*FRAGMENTO DEL TEXTO*
※ ※ ※

Dos tragedias muy recientes han puesto al descubierto una cara de la Argentina diaria, y cada vez más actual, que muy pocos quieren mirar, mucho menos analizar. La tragedias de Carmen de Patagones y República Cromagnon, no sólo dieron tela para que especialistas serios, chantas de cuarta y aprovechadores profesionales vernáculos salieran al ruedo a opinar, sino que también sirvieron a los mediocres propósitos de la canallesca clase de politicastros profesionales y periodistas amarillos para llevar agua a sus molinos partidarios y/o profesionales. No ha habido, en los últimos años, espectáculo más pornográfico que la saga farsesca del Jefe de Gobierno comunal y sus inquisidores, por poner un ejemplo patético.
Sin embargo, más allá de los contenidos psicológicos, sociales y familiares de este pavoroso episodio, ambas tragedias desnudaron las otras miserias de la Argentina que la cultura chimpancé de este país (no veo, no oigo, no hablo… y miento) esconde.
Al “escuchar” a los chicos de la escuela y a los jóvenes sobrevivientes del horror del boliche opinando sobre las tragedias vividas, no pude menos que pensar en la Argentina del futuro cercano. Una Argentina dividida entre una generación balbuceante, apenas alfabetizada, narcotizada por el bombardeo constante de una cultura pauperizada, que cada vez es más numerosa; y otra generación de chicos con oportunidades diversas en lo económico y educacional (aunque no homogéneamente distinta de la anterior), que ve su futuro cada vez más comprometido e hipotecado por políticas que, tozudamente, insisten en querer convertirnos en la primera sociedad de la historia que elige retroceder un siglo en su desarrollo.
No es que no lo supiera antes, lo vengo sosteniendo desde hace años porque son los chicos que recibimos en la universidad, los que vemos todos los días en las calles, en los foros de opinión, en las empresas: un compendio de la destrucción cultural y educacional de este país, servicio a la patria hecho por las políticas que tanto emocionan a nuestras lacras progresistas y a los alcahuetes del populismo.
Confieso mi temor sin límites: ¿estos son los argentinos que van a votar, a trabajar, a estar al frente de instituciones públicas y privadas? ¿Estos son los que uno pretenderá que creen riqueza y mejores oportunidades en las décadas venideras? Mientras escucho estupideces sobre la patria de pie, el presidente valiente y las demás sandeces para corifeos del poder y clientes de punteros peronistas, pienso en mis hijos y si debo, con toda honestidad, aceptar la invitación para radicarme en el exterior.

※ ※ ※

*DATOS PROPORCIONADOS*
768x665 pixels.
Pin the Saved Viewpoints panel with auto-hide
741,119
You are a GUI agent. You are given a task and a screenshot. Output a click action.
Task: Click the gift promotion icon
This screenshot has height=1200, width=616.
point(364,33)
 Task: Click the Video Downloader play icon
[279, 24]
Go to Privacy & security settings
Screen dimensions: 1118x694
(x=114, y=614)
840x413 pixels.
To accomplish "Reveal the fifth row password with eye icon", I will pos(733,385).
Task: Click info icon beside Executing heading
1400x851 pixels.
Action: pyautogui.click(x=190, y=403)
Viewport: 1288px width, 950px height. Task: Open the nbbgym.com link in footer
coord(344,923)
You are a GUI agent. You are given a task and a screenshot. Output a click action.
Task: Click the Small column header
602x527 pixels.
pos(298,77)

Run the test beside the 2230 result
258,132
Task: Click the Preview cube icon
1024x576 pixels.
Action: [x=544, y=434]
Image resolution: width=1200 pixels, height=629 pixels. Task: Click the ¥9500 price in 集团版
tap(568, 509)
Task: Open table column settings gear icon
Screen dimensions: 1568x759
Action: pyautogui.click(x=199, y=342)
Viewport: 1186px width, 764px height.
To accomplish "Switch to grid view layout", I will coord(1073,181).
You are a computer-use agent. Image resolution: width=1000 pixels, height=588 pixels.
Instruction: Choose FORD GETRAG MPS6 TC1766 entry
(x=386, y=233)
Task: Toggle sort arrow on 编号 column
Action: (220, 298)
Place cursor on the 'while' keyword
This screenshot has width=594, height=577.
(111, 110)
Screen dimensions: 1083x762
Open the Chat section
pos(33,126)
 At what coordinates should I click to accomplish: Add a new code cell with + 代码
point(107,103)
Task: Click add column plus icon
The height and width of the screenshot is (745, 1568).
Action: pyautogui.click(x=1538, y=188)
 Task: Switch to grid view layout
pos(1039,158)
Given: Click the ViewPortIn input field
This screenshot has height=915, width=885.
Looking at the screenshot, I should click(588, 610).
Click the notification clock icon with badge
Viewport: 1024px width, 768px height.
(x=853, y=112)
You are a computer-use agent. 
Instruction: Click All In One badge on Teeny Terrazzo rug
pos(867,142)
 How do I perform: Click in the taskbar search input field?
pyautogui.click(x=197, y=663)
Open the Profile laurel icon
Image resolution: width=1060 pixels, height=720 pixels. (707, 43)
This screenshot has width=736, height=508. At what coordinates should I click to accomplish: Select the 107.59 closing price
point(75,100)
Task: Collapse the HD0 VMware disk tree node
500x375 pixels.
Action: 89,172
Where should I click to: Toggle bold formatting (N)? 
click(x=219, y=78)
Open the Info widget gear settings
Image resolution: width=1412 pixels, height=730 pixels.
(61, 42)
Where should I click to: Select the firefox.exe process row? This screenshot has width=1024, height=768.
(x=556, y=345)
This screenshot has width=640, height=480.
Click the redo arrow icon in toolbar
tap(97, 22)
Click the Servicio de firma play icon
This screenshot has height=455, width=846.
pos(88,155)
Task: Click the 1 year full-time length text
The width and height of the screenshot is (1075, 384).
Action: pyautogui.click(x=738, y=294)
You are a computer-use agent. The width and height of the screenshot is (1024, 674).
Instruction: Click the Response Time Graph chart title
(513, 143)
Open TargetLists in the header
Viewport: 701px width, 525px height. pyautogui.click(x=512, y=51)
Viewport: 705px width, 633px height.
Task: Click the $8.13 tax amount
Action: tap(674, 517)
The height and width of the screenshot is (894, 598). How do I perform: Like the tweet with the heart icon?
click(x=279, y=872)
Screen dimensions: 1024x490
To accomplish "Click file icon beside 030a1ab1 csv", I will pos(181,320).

※ ※ ※

*TAREA A REALIZAR*
En el fragmento sobre las tragedias de Carmen de Patagones y República Cromagnon, ¿por qué se afirma que ya se sabía de antes lo que mostraron los jóvenes al opinar? Explícalo en una a tres oraciones. Los registros no tienen relación con el fragmento.

*RESPUESTA ESCRITA*
Porque se viene sosteniendo desde hace años, ya que son los chicos que se reciben en la universidad y que se ven a diario en las calles, en los foros de opinión y en las empresas. En ellos se observa un compendio de la destrucción cultural y educacional del país, atribuida a las políticas que emocionan a los progresistas y a los alcahuetes del populismo.